╭─ Dataset

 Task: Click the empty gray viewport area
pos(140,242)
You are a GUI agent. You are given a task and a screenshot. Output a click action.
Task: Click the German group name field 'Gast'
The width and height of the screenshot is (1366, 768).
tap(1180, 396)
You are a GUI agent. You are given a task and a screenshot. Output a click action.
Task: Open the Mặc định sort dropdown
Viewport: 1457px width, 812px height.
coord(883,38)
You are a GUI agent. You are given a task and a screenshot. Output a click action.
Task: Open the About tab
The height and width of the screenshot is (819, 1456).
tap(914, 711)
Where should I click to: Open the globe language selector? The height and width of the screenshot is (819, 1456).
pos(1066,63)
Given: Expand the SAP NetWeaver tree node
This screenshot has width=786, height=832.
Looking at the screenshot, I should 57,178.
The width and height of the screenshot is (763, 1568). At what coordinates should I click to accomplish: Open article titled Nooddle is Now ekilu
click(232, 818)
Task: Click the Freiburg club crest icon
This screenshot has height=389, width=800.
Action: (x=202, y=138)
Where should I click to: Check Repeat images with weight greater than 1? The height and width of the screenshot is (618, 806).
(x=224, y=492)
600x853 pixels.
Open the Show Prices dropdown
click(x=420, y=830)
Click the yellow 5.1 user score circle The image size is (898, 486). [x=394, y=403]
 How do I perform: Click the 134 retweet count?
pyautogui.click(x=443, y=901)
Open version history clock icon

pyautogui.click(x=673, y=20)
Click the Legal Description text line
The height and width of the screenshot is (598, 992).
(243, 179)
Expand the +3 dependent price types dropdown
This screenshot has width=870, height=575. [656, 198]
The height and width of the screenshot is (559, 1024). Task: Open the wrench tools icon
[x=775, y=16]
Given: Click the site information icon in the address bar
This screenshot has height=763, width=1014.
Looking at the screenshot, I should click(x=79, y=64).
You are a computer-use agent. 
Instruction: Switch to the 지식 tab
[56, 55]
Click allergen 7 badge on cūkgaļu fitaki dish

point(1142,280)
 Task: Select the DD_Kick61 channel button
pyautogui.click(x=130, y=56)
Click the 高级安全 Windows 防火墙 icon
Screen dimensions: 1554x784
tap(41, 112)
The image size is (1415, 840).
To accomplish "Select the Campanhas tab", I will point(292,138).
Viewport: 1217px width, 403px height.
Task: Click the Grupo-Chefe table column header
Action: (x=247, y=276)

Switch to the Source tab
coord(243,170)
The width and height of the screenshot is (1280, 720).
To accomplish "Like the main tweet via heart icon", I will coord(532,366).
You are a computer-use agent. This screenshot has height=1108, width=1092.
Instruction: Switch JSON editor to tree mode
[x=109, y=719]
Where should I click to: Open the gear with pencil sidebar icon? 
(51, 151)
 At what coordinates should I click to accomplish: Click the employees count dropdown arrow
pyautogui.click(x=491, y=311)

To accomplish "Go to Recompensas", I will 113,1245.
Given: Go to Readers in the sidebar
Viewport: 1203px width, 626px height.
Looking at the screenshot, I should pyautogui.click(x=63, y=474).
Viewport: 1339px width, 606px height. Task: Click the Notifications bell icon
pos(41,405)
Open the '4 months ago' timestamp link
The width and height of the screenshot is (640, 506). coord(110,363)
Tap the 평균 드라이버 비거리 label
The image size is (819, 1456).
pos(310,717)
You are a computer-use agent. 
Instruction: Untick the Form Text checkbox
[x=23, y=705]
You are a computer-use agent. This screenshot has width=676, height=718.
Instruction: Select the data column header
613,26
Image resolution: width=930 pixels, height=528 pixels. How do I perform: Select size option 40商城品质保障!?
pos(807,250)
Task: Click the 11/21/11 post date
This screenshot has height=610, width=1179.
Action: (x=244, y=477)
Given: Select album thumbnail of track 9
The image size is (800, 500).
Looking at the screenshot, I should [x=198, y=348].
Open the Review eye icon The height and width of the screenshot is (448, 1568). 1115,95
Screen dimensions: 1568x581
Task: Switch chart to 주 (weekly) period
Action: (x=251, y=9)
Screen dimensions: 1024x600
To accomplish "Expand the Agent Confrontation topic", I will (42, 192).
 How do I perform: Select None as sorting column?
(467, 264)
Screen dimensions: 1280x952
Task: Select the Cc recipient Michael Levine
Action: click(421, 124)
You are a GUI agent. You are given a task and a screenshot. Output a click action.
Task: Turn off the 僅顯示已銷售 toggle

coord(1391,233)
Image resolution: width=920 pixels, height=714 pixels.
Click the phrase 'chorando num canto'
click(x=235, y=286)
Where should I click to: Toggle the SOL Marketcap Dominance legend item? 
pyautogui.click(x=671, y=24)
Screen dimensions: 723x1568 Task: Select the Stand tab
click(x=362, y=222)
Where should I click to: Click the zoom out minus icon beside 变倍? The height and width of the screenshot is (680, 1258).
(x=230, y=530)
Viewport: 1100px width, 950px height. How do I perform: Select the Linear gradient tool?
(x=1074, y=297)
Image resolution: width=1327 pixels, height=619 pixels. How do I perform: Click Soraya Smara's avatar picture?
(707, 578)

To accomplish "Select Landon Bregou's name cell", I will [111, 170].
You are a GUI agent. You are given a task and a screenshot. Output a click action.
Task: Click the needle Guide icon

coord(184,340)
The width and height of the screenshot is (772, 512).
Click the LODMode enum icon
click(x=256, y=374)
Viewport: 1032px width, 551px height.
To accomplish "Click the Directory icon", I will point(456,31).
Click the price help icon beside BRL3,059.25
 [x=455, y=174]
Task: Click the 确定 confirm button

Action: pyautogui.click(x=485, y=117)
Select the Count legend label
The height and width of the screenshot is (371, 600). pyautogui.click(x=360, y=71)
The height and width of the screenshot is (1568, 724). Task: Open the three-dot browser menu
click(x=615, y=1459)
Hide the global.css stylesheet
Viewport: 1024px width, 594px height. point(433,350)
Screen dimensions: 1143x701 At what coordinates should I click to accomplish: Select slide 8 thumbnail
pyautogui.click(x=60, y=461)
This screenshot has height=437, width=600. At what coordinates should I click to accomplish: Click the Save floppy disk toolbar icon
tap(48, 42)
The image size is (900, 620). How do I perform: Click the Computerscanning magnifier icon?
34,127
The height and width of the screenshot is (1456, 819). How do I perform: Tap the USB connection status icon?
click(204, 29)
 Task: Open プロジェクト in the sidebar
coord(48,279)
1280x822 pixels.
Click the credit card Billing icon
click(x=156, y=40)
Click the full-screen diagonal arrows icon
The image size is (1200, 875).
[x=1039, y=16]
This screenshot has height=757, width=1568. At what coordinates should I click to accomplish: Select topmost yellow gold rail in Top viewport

╰─

Exercise objective:
Copy out each record, keeping every word as it is.

Answer to this problem:
 Task: Click the empty gray viewport area
pos(140,242)
You are a GUI agent. You are given a task and a screenshot. Output a click action.
Task: Click the German group name field 'Gast'
The width and height of the screenshot is (1366, 768).
tap(1180, 396)
You are a GUI agent. You are given a task and a screenshot. Output a click action.
Task: Open the Mặc định sort dropdown
Viewport: 1457px width, 812px height.
coord(883,38)
You are a GUI agent. You are given a task and a screenshot. Output a click action.
Task: Open the About tab
The height and width of the screenshot is (819, 1456).
tap(914, 711)
Where should I click to: Open the globe language selector? The height and width of the screenshot is (819, 1456).
pos(1066,63)
Given: Expand the SAP NetWeaver tree node
This screenshot has width=786, height=832.
Looking at the screenshot, I should 57,178.
The width and height of the screenshot is (763, 1568). At what coordinates should I click to accomplish: Open article titled Nooddle is Now ekilu
click(232, 818)
Task: Click the Freiburg club crest icon
This screenshot has height=389, width=800.
Action: (x=202, y=138)
Where should I click to: Check Repeat images with weight greater than 1? The height and width of the screenshot is (618, 806).
(x=224, y=492)
600x853 pixels.
Open the Show Prices dropdown
click(x=420, y=830)
Click the yellow 5.1 user score circle The image size is (898, 486). [x=394, y=403]
 How do I perform: Click the 134 retweet count?
pyautogui.click(x=443, y=901)
Open version history clock icon

pyautogui.click(x=673, y=20)
Click the Legal Description text line
The height and width of the screenshot is (598, 992).
(243, 179)
Expand the +3 dependent price types dropdown
This screenshot has width=870, height=575. [656, 198]
The height and width of the screenshot is (559, 1024). Task: Open the wrench tools icon
[x=775, y=16]
Given: Click the site information icon in the address bar
This screenshot has height=763, width=1014.
Looking at the screenshot, I should click(x=79, y=64).
You are a computer-use agent. 
Instruction: Switch to the 지식 tab
[56, 55]
Click allergen 7 badge on cūkgaļu fitaki dish

point(1142,280)
 Task: Select the DD_Kick61 channel button
pyautogui.click(x=130, y=56)
Click the 高级安全 Windows 防火墙 icon
Screen dimensions: 1554x784
tap(41, 112)
The image size is (1415, 840).
To accomplish "Select the Campanhas tab", I will point(292,138).
Viewport: 1217px width, 403px height.
Task: Click the Grupo-Chefe table column header
Action: (x=247, y=276)

Switch to the Source tab
coord(243,170)
The width and height of the screenshot is (1280, 720).
To accomplish "Like the main tweet via heart icon", I will coord(532,366).
You are a computer-use agent. This screenshot has height=1108, width=1092.
Instruction: Switch JSON editor to tree mode
[x=109, y=719]
Where should I click to: Open the gear with pencil sidebar icon? 
(51, 151)
 At what coordinates should I click to accomplish: Click the employees count dropdown arrow
pyautogui.click(x=491, y=311)

To accomplish "Go to Recompensas", I will 113,1245.
Given: Go to Readers in the sidebar
Viewport: 1203px width, 626px height.
Looking at the screenshot, I should pyautogui.click(x=63, y=474).
Viewport: 1339px width, 606px height. Task: Click the Notifications bell icon
pos(41,405)
Open the '4 months ago' timestamp link
The width and height of the screenshot is (640, 506). coord(110,363)
Tap the 평균 드라이버 비거리 label
The image size is (819, 1456).
pos(310,717)
You are a computer-use agent. 
Instruction: Untick the Form Text checkbox
[x=23, y=705]
You are a computer-use agent. This screenshot has width=676, height=718.
Instruction: Select the data column header
613,26
Image resolution: width=930 pixels, height=528 pixels. How do I perform: Select size option 40商城品质保障!?
pos(807,250)
Task: Click the 11/21/11 post date
This screenshot has height=610, width=1179.
Action: (x=244, y=477)
Given: Select album thumbnail of track 9
The image size is (800, 500).
Looking at the screenshot, I should [x=198, y=348].
Open the Review eye icon The height and width of the screenshot is (448, 1568). 1115,95
Screen dimensions: 1568x581
Task: Switch chart to 주 (weekly) period
Action: (x=251, y=9)
Screen dimensions: 1024x600
To accomplish "Expand the Agent Confrontation topic", I will (42, 192).
 How do I perform: Select None as sorting column?
(467, 264)
Screen dimensions: 1280x952
Task: Select the Cc recipient Michael Levine
Action: click(421, 124)
You are a GUI agent. You are given a task and a screenshot. Output a click action.
Task: Turn off the 僅顯示已銷售 toggle

coord(1391,233)
Image resolution: width=920 pixels, height=714 pixels.
Click the phrase 'chorando num canto'
click(x=235, y=286)
Where should I click to: Toggle the SOL Marketcap Dominance legend item? 
pyautogui.click(x=671, y=24)
Screen dimensions: 723x1568 Task: Select the Stand tab
click(x=362, y=222)
Where should I click to: Click the zoom out minus icon beside 变倍? The height and width of the screenshot is (680, 1258).
(x=230, y=530)
Viewport: 1100px width, 950px height. How do I perform: Select the Linear gradient tool?
(x=1074, y=297)
Image resolution: width=1327 pixels, height=619 pixels. How do I perform: Click Soraya Smara's avatar picture?
(707, 578)

To accomplish "Select Landon Bregou's name cell", I will [111, 170].
You are a GUI agent. You are given a task and a screenshot. Output a click action.
Task: Click the needle Guide icon

coord(184,340)
The width and height of the screenshot is (772, 512).
Click the LODMode enum icon
click(x=256, y=374)
Viewport: 1032px width, 551px height.
To accomplish "Click the Directory icon", I will point(456,31).
Click the price help icon beside BRL3,059.25
 [x=455, y=174]
Task: Click the 确定 confirm button

Action: pyautogui.click(x=485, y=117)
Select the Count legend label
The height and width of the screenshot is (371, 600). pyautogui.click(x=360, y=71)
The height and width of the screenshot is (1568, 724). Task: Open the three-dot browser menu
click(x=615, y=1459)
Hide the global.css stylesheet
Viewport: 1024px width, 594px height. point(433,350)
Screen dimensions: 1143x701 At what coordinates should I click to accomplish: Select slide 8 thumbnail
pyautogui.click(x=60, y=461)
This screenshot has height=437, width=600. At what coordinates should I click to accomplish: Click the Save floppy disk toolbar icon
tap(48, 42)
The image size is (900, 620). How do I perform: Click the Computerscanning magnifier icon?
34,127
The height and width of the screenshot is (1456, 819). How do I perform: Tap the USB connection status icon?
click(204, 29)
 Task: Open プロジェクト in the sidebar
coord(48,279)
1280x822 pixels.
Click the credit card Billing icon
click(x=156, y=40)
Click the full-screen diagonal arrows icon
The image size is (1200, 875).
[x=1039, y=16]
This screenshot has height=757, width=1568. At what coordinates should I click to accomplish: Select topmost yellow gold rail in Top viewport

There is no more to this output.